In a previous engagement I worked for a medical device company, ResMed, and we developed a medical telemetry system for them that would transmit CPAP usage data using the narrow-band PCS wireless network. We had a device that would attach to the back of the CPAP machines and we could send queries to the device to retrieve data. As such, this product fell under the regulation of the FDA as a medical device and we had to obtain 510(k) approval to market the device in the US. The documentation requirements for software developed under 510(k) regulations are extensive. However, we devised a way to meet these requirements without creating a ponderous and onerous process. One example of the kind of documentation that was required was that we needed to devise testing plans for all features of the system. These testing plans needed to be reviewed by qualified colleagues and then executed by a member of the team other than the feature's developer. We accomplished this using ticketing system with some custom workflow capabilities and notes added to the feature/bug's ticket. Very simple and easily reproduced.

Now, back to purpose. What is the purpose that drives us as Programmers? A the end of The Common Denominator of Success, Mr Grey gives an example of a young man that he met whose purpose was to give his family a better life then he, his mother, and his sister had. If that is your purpose, then your measure of success must be the amount of compensation you receive. This is a good purpose. It has the emotional context that Mr. Grey says is necessary to carry us past our needs. It is certainly one of my purposes.

Let's be frank. Most of us work for businesses. Businesses do not write software because they like to. They do it either because they hope to generate more revenue or reduce their costs. They enter into the endeavor with an understanding that paying for the development will be out weighed by either the revenue generated or the costs saved. Therefore, the measure of success of a software solution is its impact on profit. Given that, the best way to reward the people who write the software is to give them money. There is an equilibrium between software costs and software benefits. The higher the benefit the higher the potential compensation. To maximize compensation one must know the market in the area they are working. Even the best programmers will find it hard to command compensation well outside the going rates in the local market. Even if the profit impact of the software being written is very high. How does one command the highest range of compensation? They must demonstrate through their previous work experience that they are capable of a high degree of productivity. They must also interview well and, once on the job, perform beyond expectations. To do that, one must make a habit of things which they do not like to do.

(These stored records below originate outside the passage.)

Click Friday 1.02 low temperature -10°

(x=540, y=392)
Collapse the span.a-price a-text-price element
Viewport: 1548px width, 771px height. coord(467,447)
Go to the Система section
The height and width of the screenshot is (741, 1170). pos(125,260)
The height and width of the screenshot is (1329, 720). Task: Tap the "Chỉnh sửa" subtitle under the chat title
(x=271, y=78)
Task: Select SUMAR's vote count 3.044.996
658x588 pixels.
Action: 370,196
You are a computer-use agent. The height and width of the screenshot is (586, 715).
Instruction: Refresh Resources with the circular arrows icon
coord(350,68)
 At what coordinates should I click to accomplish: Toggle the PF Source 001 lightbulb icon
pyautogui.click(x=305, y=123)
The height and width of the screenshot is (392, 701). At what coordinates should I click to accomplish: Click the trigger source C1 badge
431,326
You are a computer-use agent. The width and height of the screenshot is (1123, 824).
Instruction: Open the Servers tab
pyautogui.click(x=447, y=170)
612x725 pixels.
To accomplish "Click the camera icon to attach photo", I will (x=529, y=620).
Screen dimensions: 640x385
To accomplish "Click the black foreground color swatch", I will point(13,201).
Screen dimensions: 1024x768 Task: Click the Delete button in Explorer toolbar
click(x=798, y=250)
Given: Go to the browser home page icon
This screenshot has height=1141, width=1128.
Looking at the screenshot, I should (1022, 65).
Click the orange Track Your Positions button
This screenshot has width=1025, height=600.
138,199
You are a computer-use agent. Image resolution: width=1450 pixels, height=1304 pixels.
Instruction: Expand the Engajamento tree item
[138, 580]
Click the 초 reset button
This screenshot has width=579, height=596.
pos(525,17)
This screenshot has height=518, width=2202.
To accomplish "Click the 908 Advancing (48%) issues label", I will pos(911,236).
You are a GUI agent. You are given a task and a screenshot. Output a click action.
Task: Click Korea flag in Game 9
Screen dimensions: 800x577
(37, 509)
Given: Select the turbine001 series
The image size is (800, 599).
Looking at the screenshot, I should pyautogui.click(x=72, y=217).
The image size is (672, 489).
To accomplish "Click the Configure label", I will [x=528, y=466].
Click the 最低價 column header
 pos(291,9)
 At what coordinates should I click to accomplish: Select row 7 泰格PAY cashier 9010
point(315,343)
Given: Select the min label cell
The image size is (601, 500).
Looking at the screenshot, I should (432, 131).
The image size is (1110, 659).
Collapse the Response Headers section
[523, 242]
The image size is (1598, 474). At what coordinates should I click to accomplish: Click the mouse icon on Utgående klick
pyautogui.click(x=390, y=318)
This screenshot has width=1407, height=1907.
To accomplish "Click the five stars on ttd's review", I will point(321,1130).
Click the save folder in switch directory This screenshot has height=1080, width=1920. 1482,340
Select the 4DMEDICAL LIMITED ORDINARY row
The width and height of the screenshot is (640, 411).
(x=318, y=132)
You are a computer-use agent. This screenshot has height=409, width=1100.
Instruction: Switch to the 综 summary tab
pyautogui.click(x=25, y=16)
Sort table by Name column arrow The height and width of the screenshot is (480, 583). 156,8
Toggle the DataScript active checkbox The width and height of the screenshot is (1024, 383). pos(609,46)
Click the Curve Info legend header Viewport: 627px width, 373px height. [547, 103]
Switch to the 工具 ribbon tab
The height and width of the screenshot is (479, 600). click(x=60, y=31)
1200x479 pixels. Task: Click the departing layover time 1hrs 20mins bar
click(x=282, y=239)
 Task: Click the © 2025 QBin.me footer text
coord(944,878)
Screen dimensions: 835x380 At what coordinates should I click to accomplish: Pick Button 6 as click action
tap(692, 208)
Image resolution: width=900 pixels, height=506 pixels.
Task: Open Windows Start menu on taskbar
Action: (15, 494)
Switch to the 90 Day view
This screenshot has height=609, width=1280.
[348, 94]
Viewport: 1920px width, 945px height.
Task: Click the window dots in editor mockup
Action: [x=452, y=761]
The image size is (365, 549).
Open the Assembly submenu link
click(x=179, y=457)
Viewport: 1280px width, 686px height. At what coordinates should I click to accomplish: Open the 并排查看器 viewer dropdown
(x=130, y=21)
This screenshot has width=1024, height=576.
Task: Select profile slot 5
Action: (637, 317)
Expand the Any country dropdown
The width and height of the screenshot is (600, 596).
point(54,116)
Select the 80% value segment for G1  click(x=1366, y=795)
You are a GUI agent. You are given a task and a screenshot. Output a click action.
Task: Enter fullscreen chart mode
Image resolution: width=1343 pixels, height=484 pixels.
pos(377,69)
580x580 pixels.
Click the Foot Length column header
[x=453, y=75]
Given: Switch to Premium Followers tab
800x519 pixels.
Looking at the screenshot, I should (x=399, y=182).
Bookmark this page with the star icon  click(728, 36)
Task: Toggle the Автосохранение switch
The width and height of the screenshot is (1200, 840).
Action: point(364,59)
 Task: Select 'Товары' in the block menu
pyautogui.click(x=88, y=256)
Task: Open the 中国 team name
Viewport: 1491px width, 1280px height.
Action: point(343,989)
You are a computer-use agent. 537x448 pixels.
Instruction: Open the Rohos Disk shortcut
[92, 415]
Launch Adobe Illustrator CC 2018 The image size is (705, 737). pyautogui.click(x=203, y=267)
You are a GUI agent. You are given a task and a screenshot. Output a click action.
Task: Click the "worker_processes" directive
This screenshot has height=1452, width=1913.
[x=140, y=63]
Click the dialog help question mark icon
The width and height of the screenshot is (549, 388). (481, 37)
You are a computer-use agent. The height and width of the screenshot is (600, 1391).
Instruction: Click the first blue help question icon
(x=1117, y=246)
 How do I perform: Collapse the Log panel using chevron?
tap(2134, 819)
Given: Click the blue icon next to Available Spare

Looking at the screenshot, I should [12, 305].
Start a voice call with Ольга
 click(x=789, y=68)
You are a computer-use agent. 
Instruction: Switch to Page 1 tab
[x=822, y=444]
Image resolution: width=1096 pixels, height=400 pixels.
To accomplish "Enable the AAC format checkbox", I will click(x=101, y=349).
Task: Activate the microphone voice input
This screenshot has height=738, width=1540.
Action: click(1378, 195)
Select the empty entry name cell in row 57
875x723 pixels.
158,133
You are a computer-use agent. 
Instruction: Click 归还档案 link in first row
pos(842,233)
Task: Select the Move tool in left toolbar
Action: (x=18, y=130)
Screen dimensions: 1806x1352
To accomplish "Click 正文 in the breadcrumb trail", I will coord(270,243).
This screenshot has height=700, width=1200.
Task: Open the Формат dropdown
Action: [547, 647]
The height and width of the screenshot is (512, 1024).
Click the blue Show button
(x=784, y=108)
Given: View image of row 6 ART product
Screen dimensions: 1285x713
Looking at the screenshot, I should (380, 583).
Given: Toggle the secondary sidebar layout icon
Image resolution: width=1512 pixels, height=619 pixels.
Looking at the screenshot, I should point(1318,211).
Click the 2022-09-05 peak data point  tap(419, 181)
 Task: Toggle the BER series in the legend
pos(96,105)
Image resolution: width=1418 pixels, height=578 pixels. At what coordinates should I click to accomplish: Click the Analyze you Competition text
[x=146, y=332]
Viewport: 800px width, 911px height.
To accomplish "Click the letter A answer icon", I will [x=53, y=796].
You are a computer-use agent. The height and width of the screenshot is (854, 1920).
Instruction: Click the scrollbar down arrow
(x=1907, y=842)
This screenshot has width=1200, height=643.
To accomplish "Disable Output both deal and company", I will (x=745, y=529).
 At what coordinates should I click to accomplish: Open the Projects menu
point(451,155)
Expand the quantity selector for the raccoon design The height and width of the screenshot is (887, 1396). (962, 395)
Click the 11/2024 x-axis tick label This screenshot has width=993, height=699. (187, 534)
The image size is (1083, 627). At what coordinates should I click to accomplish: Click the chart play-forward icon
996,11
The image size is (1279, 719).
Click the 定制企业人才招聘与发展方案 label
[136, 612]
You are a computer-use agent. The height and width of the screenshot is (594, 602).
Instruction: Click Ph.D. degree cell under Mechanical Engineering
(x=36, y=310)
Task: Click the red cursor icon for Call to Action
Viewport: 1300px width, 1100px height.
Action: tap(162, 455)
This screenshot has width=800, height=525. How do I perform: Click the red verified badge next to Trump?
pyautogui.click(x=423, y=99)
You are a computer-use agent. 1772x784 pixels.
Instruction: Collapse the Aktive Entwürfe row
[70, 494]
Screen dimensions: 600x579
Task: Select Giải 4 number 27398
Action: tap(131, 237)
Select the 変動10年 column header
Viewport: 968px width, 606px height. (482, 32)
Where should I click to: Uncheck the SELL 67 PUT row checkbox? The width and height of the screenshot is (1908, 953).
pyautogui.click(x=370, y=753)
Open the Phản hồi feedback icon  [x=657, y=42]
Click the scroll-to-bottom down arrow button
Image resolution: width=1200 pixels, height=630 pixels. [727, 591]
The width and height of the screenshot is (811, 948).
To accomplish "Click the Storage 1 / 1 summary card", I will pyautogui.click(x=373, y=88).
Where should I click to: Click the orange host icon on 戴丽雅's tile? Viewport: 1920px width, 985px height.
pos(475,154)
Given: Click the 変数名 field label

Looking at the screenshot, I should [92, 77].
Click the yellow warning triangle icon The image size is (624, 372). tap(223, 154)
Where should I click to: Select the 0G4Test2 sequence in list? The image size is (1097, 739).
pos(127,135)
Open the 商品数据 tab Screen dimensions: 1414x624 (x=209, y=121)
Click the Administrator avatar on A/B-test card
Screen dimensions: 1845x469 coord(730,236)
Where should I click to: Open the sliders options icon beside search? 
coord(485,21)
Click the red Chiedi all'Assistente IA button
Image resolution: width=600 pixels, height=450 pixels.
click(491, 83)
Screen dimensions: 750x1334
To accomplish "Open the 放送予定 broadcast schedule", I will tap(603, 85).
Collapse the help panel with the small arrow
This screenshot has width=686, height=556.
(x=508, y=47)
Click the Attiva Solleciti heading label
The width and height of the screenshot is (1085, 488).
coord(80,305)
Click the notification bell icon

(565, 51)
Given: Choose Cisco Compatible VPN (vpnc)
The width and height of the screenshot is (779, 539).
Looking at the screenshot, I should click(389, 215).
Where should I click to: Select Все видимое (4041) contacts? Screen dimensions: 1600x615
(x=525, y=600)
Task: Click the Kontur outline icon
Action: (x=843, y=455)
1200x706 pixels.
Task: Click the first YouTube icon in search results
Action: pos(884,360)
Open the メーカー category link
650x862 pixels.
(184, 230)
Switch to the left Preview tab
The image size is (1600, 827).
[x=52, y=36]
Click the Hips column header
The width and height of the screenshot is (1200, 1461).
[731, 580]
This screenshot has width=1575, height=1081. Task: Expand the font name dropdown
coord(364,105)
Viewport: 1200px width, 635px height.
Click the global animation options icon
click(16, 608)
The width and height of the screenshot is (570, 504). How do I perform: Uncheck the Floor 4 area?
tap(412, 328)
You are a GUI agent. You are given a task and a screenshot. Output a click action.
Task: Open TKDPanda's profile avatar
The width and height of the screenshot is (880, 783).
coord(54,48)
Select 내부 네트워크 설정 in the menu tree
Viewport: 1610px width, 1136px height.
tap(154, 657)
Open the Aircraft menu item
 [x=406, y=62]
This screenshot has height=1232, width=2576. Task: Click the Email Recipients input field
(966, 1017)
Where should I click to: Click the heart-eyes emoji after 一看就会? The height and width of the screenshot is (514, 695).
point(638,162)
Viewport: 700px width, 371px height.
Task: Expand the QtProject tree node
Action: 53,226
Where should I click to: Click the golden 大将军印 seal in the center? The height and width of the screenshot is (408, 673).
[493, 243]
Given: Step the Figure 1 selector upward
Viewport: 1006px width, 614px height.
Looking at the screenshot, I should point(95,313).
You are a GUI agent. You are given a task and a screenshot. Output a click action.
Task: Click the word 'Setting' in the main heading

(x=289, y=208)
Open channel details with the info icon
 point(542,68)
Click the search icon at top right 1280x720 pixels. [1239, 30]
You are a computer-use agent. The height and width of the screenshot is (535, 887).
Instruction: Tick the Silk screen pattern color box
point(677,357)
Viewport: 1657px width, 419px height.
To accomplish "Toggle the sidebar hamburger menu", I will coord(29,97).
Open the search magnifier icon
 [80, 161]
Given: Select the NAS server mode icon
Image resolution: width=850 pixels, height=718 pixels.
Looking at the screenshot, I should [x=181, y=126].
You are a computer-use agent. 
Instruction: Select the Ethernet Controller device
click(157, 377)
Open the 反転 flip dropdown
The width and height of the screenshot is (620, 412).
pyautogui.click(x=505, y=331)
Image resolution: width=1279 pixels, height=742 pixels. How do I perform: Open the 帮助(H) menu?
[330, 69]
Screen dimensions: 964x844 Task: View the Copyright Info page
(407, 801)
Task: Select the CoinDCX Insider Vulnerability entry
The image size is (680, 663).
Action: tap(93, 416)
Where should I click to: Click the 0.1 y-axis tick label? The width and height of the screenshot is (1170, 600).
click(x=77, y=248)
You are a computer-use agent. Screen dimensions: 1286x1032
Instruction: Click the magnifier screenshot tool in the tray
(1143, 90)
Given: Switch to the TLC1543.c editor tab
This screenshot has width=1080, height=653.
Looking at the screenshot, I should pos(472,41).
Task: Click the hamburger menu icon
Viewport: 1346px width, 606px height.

Another purpose that drives me and has just such an emotional context is my desire to leave things better then how I found them. I feel that it is the impact our life has on those around us that is the measure of our life. I am a programmer and therefore the best way for me to impact those around me is through that skill. This does not mean that I wish only to improve the code. I also wish to improve the coders. Those men and women I have been privileged to work with in this endeavor we call programming, I hope, are better programmers because of my example.

I encourage you to find a purpose that drives you beyond your needs and supports you in developing the habits necessary for success, whether you are a programmer or an insurance salesperson.